Мой Бердяев - Наталья Константиновна Бонецкая
3. Гностическая догматика
«Основавший свое дело на свободе», Бердяев при этом в высшей степени ценил догматизм как тип мышления. В «Философии свободы» немало панегириков догматам христианства. Их Бердяев рассматривал не как «метафизические учения», а как «факты, видéния, живой опыт» великих церковных мистиков. Именно отсюда, по Бердяеву, их антиномичность, алогизм, «безумие», которое в действительности – высшая божественная мудрость[329]. Свое собственное мыслительное устроение Бердяев также считал догматическим: «Я органический догматик, догматик по складу ума и складу натуры. ‹…› Без догмата я не могу жить, не могу двигаться, не могу дышать, и я всё переживаю догматически, с фанатическим утверждением истины», – речь, понятно, здесь идет о симультанном догматизировании им собственных идей. Афористичность, безапелляционность бердяевского дискурса, страстность суть приметы его «фанатической, абсолютной веры», исключающей скепсис[330]. И вопрос для Бердяева стоял не много не мало, как о формулировании новых догматов для рождающейся – в его представлении, уже у всех на глазах – Вселенской Церкви, о догматическом оформлении нового религиозного сознания, – но при этом, по сути – о конципировании своего собственного мистического опыта, которому изначально Бердяев придавал универсальное значение.
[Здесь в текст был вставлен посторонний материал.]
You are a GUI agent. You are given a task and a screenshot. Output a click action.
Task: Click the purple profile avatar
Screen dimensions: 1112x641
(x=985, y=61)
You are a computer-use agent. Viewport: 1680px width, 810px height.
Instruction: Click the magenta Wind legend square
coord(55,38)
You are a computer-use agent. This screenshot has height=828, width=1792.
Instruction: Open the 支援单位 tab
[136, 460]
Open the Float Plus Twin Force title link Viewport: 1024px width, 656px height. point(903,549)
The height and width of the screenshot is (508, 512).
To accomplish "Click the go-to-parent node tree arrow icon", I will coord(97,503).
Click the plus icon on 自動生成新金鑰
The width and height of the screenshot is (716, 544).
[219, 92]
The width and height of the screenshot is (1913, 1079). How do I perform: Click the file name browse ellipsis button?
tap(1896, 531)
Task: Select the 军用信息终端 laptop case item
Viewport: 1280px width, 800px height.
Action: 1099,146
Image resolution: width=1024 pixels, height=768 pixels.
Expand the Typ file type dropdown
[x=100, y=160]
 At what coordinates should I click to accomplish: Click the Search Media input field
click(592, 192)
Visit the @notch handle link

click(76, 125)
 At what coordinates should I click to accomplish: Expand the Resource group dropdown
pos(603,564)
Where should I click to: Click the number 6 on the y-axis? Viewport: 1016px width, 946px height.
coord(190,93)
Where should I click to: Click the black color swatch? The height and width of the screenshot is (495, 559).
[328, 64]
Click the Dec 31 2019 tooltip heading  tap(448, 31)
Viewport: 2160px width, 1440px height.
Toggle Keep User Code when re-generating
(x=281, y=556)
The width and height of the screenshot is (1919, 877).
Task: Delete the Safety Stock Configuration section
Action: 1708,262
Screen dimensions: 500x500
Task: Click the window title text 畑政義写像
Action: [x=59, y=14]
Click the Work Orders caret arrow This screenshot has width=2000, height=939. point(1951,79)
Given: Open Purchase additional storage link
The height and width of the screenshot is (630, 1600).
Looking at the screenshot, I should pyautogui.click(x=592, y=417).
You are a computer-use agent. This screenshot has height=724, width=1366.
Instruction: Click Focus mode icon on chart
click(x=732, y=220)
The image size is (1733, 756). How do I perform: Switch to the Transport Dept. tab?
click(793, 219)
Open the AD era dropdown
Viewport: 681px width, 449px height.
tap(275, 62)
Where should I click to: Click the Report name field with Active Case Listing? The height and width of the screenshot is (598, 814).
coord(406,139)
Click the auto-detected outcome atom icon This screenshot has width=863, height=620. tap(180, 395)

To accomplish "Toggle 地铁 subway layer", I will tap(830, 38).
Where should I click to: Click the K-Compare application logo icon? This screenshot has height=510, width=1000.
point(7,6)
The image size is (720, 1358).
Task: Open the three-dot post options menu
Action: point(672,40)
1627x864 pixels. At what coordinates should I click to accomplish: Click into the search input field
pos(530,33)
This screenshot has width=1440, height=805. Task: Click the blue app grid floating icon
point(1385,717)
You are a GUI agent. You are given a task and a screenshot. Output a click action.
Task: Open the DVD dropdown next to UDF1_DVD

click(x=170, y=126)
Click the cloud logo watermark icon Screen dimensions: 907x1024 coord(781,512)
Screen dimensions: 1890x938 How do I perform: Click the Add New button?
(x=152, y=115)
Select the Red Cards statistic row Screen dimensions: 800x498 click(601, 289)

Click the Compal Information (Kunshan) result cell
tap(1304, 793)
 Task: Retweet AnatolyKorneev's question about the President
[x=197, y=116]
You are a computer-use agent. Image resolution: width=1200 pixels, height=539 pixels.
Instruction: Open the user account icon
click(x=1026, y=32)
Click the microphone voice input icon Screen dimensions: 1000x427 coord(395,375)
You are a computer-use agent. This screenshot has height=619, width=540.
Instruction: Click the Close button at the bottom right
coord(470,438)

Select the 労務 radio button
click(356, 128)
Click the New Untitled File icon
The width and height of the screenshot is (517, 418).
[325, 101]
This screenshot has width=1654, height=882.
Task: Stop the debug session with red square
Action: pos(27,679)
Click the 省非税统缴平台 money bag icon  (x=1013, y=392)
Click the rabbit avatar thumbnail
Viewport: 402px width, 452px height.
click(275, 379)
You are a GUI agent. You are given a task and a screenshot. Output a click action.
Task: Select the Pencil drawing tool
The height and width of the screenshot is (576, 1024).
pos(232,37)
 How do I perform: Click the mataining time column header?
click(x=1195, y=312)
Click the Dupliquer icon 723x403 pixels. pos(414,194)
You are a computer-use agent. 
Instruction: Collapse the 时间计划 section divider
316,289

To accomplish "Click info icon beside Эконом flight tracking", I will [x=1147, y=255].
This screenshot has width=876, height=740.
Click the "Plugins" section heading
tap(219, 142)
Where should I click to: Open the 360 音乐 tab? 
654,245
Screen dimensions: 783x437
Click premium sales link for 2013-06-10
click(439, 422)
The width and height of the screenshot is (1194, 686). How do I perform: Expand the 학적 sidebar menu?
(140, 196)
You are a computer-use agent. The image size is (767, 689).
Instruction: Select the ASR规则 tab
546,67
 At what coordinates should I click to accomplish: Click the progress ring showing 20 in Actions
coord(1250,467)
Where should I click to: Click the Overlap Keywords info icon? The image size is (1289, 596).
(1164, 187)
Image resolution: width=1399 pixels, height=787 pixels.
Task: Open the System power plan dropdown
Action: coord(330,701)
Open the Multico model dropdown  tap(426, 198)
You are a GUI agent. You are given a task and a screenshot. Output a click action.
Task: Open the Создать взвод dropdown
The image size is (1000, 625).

Бердяев здесь не был одинок: многие мыслители Серебряного века претендовали на роль «отцов новой Церкви»[331]. Так, С. Булгаков готовился обосновать догмат о почитании Имени Божия на поместном соборе русской Церкви в 1917 году, а все свое творчество в эмиграции посвятил раскрытию догмата о Софии. Догматической убежденностью проникнуто и учение П. Флоренского о Церкви как космическом Теле Небесного Человека, Адама Кадмона Каббалы, построяемом в ходе научно – технического прогресса и освящаемом церковными таинствами[332]. «Я продолжаю дело старой великой религии и старой великой философии»[333], – не без гордости провозгласил Бердяев как раз в контексте рассуждений о собственном догматизме. Полученное им «откровение о творчестве» – оно же «откровение о человеке» как божественном уже по природе, вместе и новое «откровение» о Боге Троице. Вопреки традиционной церковной догматике, Бердяев заявляет: «Вторая Ипостась Св. Троицы – Абсолютный Человек», «Сын», который «предвечно рождается от Отца»[334]. Напомню читателю, что, по учению Церкви, «Сын», Вторая Ипостась, это Логос, природа коего исключительно божественна. Бог Логос воплощается в Иисусе из Назарета, и в Богочеловеке две Его природы, божеская и человеческая – все же «неслиянны», хотя присутствуют в Нем «нераздельно»[335]. Никакой «абсолютной человечности» – Человека в Св. Троице, а также «натуральной божественности»[336] Церковь не признаёт: это означало бы возврат к политеизму с его природными божествами или же к гностической мифологии, постулирующей сонмы эонов, плерому, сефироты и прочие подобные существа.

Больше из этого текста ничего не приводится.